KUTIPAN HALAMAN »
* * * * * * * * *
Banyak siswa mengikuti LBT bukan
karena ingin menjadi pemimpin sejak awal, tetapi karena dorongan dari guru
agama mereka. Ada yang ikut karena takut mendapatkan nilai agama rendah, ada
yang sekadar ingin ikut-ikutan teman. Namun, sesuatu yang menarik selalu
terjadi setelah mereka mengikuti LBT: mereka pulang dengan semangat baru dan
kesadaran akan pentingnya kepemimpinan berbasis nilai Islam.
Di balik keberhasilan kaderisasi
tersebut, ada sosok-sosok yang berperan besar dalam menjaga eksistensi dan
pengembangannya. Salah satu figur kunci dalam sejarah PII Tolitoli adalah
almarhumah Ibu Aiman Yunus, guru agama di SMAN 1 Tolitoli. Dengan
ketegasannya, beliau bukan hanya sekadar guru, tetapi juga mentor dan penggerak
yang memastikan para siswa mengenal dan aktif dalam PII. Tak hanya beliau, ada
pula Drs. Colla Gauk, kepala sekolah yang memiliki visi jauh ke depan
dalam memberikan ruang bagi organisasi kepemudaan Islam berkembang di
sekolah-sekolah.
Namun, zaman telah berubah. Kini,
tantangan yang dihadapi generasi muda berbeda. Jika dahulu mereka berjuang
untuk mendapatkan akses pendidikan dan informasi, kini mereka justru dibanjiri
oleh informasi yang tidak terkendali. Di tengah derasnya arus media sosial
dan globalisasi, bagaimana peran PII dalam membimbing generasi muda agar tetap
berada di jalur yang benar?
Kini:
Hamdani Achmad dan Misi Besar KB PII Tolitoli
Regenerasi
bukan sekadar pergantian nama di struktur kepengurusan. Regenerasi adalah
memastikan bahwa nilai-nilai perjuangan tetap hidup di hati generasi penerus.
Di sinilah Hamdani Achmad, S.Pd.
berperan. Sebagai Ketua KB PII Tolitoli saat ini, ia membawa pemahaman mendalam
tentang pentingnya kaderisasi dan pembinaan generasi muda. Sebagai seorang
pendidik, ia tahu bahwa kepemimpinan tidak bisa hanya diajarkan dalam teori,
tetapi harus ditanamkan melalui pengalaman dan keteladanan.
Namun, ia juga menyadari bahwa
tantangan zaman modern jauh lebih kompleks. Jika dulu tantangan utama adalah
minimnya akses informasi, kini tantangan justru datang dari banjir informasi
yang tidak terkendali. Generasi muda lebih mudah terpengaruh oleh budaya
instan, hedonisme, dan berbagai tren yang sering kali bertentangan dengan
nilai-nilai Islam dan kepemimpinan yang berintegritas.
* * * * * * * * *
DATA YANG DIBERIKAN »
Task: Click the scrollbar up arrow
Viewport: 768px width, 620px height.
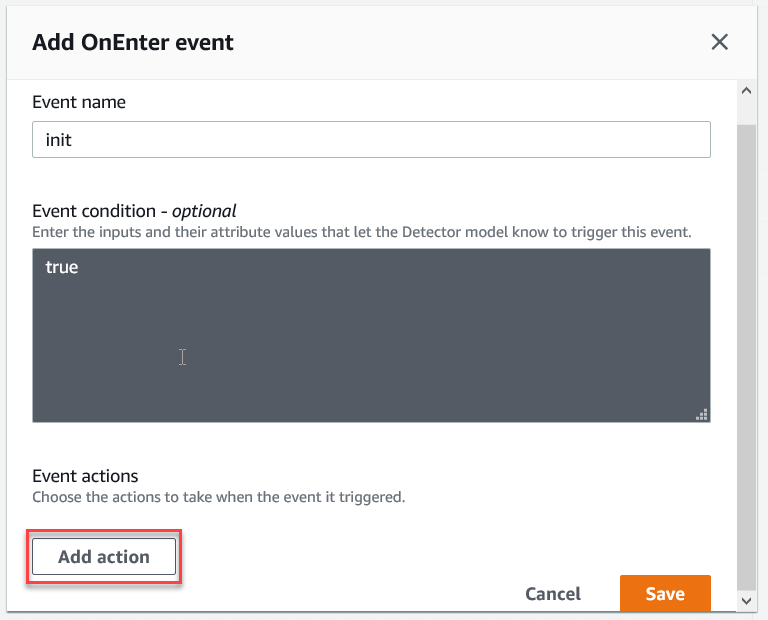Action: coord(746,90)
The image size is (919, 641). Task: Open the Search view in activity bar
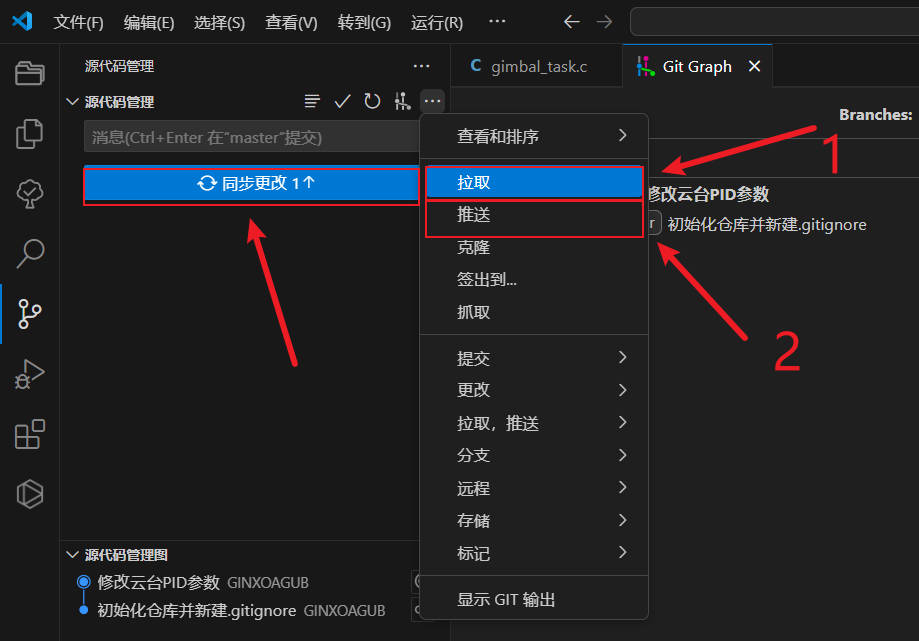tap(30, 253)
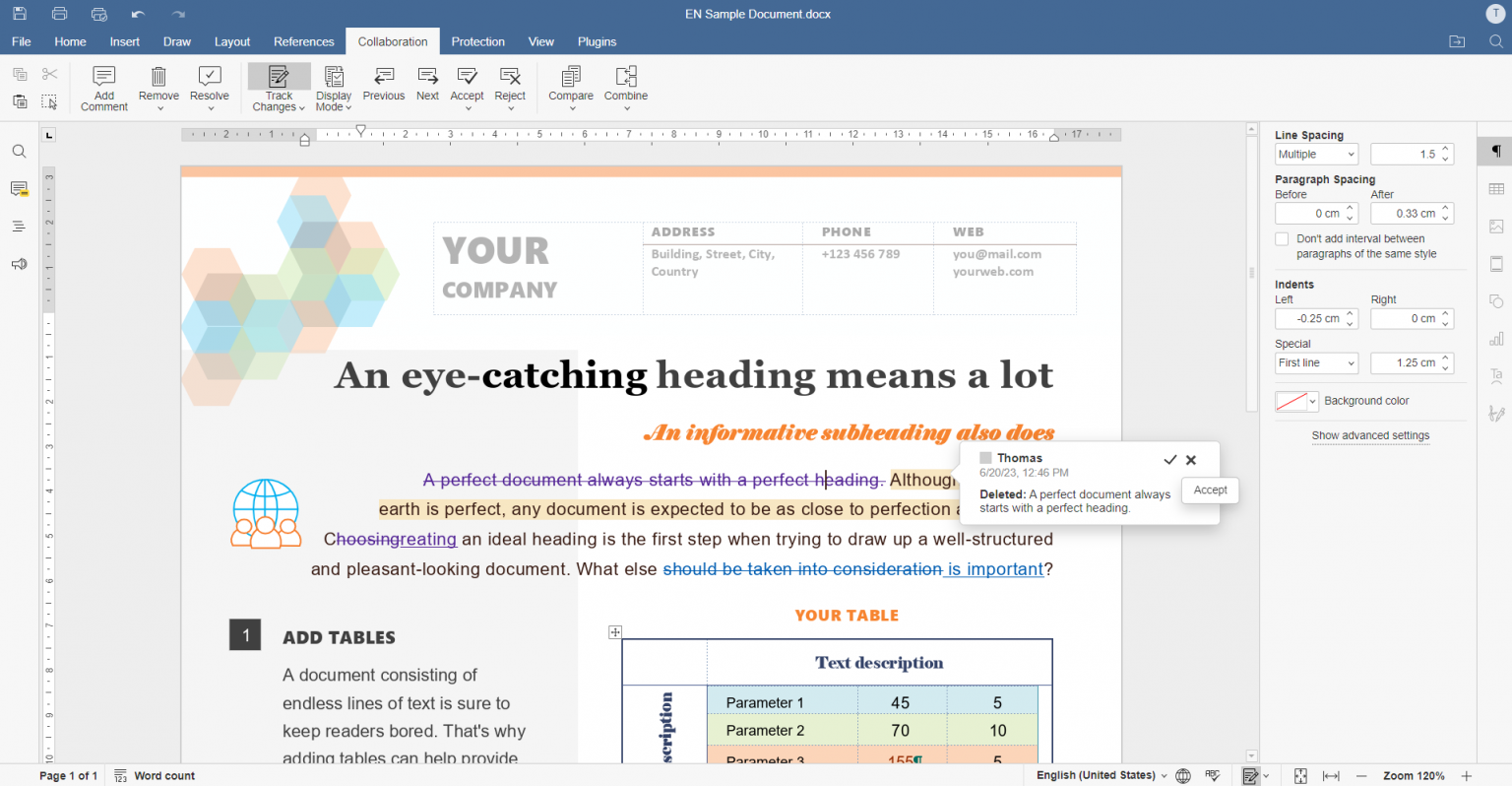The width and height of the screenshot is (1512, 786).
Task: Open the Comments panel
Action: point(19,189)
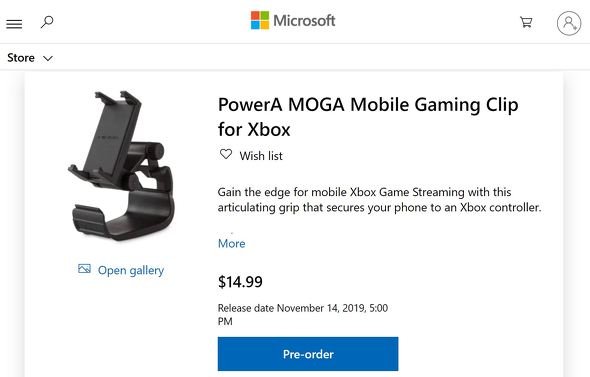Open the hamburger navigation menu

click(x=14, y=24)
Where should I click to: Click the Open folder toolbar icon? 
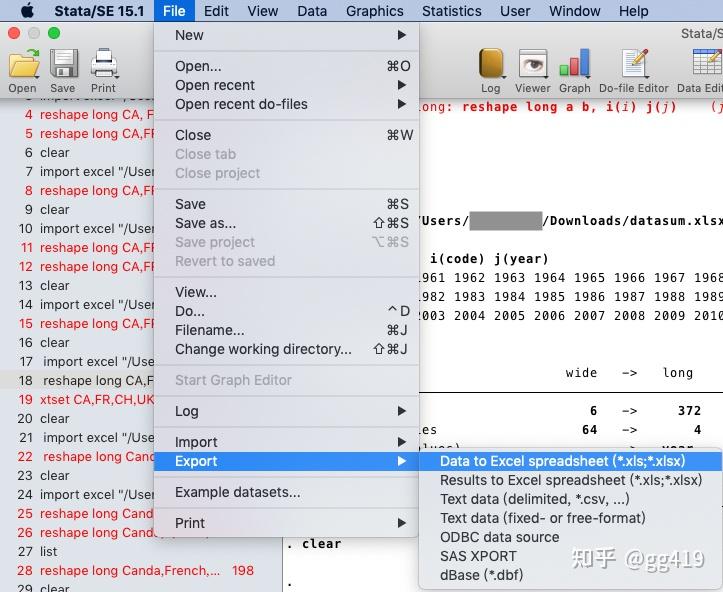click(x=24, y=63)
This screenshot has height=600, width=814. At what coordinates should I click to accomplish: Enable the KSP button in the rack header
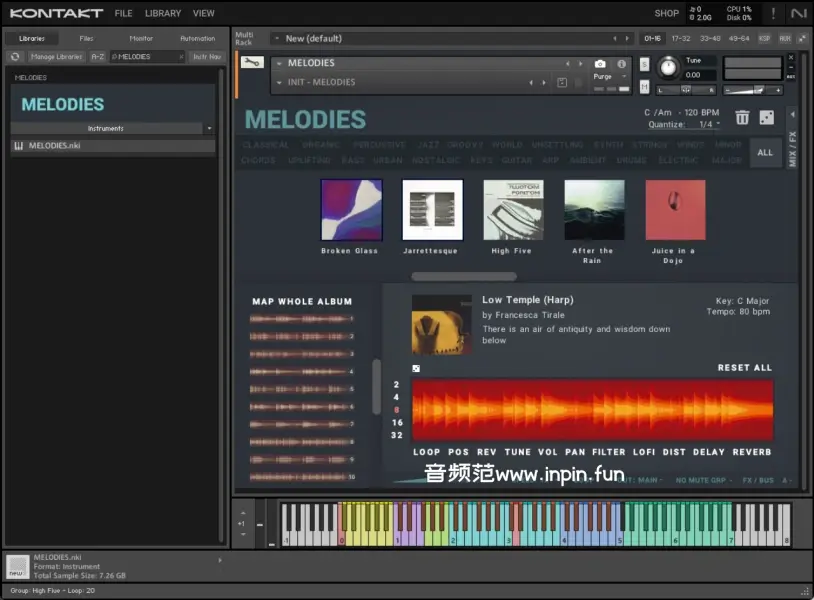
* * * * * * * * *
Tolong sebutkan siapa yang saat ini menjabat sebagai Ketua KB PII Tolitoli menurut kutipan halaman tentang PII Tolitoli.

HASIL TUGAS »
Hamdani Achmad, S.Pd.